Paper
Monday, November 14, 2005
This presentation is part of : Infection Control in the Critically Ill
Examining the Impact of Trauma-Induced Immune Depression on the Development of Nosocomial Infections
Susan M. Fox-Wasylyshyn, RN, MScN, Maher M. El-Masri, RN, PhD, and Margaret MAE Oldfield, BScN, BA, RN. Faculty of Nursing, University of Windsor, Windsor, ON, Canada
Learning Objective #1: Describe the impact of immune depression on the risk developing nosocomial infections
Learning Objective #2: Differentiate between trauma and non-trauma critical care patients in relation to risk factors for developing nosocomial infection

Background: Early identification of the risk factors associated with the development of nosocomial infections (NI) is key to the prevention and control of these infections in critically ill trauma patients. To date, little attention has been paid to the impact of trauma-induced humoral and cell-mediated immune depression on the risk of developing NI. Purpose: The purposes of this study are to: (1) examine the effect of immune depression on the risk of developing NI among critically ill patients, and (2) examine whether immune depression differs between trauma and non-trauma patients.

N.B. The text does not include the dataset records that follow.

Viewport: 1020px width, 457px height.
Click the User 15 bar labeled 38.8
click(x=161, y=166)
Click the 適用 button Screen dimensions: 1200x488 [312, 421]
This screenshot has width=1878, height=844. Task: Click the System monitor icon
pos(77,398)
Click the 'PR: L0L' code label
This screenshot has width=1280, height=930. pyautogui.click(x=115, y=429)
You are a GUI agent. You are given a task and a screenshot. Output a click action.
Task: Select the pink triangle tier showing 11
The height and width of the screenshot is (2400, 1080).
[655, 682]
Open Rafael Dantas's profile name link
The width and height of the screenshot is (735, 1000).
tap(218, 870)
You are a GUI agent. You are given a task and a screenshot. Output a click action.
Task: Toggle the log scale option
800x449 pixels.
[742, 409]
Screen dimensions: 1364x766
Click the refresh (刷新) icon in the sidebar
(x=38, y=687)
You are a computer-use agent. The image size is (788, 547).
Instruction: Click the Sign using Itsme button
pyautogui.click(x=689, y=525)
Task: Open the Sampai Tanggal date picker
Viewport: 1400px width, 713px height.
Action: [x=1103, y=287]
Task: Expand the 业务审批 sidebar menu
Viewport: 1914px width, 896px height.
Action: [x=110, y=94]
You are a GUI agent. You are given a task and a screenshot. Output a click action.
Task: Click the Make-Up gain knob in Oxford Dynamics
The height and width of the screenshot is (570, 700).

Research Questions: 1) After adjusting for other known risk factors, what is the effect of immune depression on the risk of developing NI among critically ill patients? 2) Are the risk factors for developing NI different between trauma and non-trauma patients? Methods: A prospective non-experimental cohort design was conducted on 212 critical care patients in the intensive care unit of a community hospital. Patients were followed until they: (a) developed NI or, (b) were discharged from the intensive care unit without infection. Data Analysis: Data analysis procedures are in progress and they include basic descriptive statistics, univariate analysis (chi square and t-tests). Hierarchical multivariate logistic regression analyses will be used to examine the research questions. Implications: The findings of this study are expected to facilitate new directions for the early recognition of “high-risk” individuals which may lead to decreased hospital length of stay, decreased costs, improved health outcomes, and decreased mortality. Further, this study will provide information that can be used by critical care practitioners to develop clinical standards for the prevention and control of risk factors associated with NI.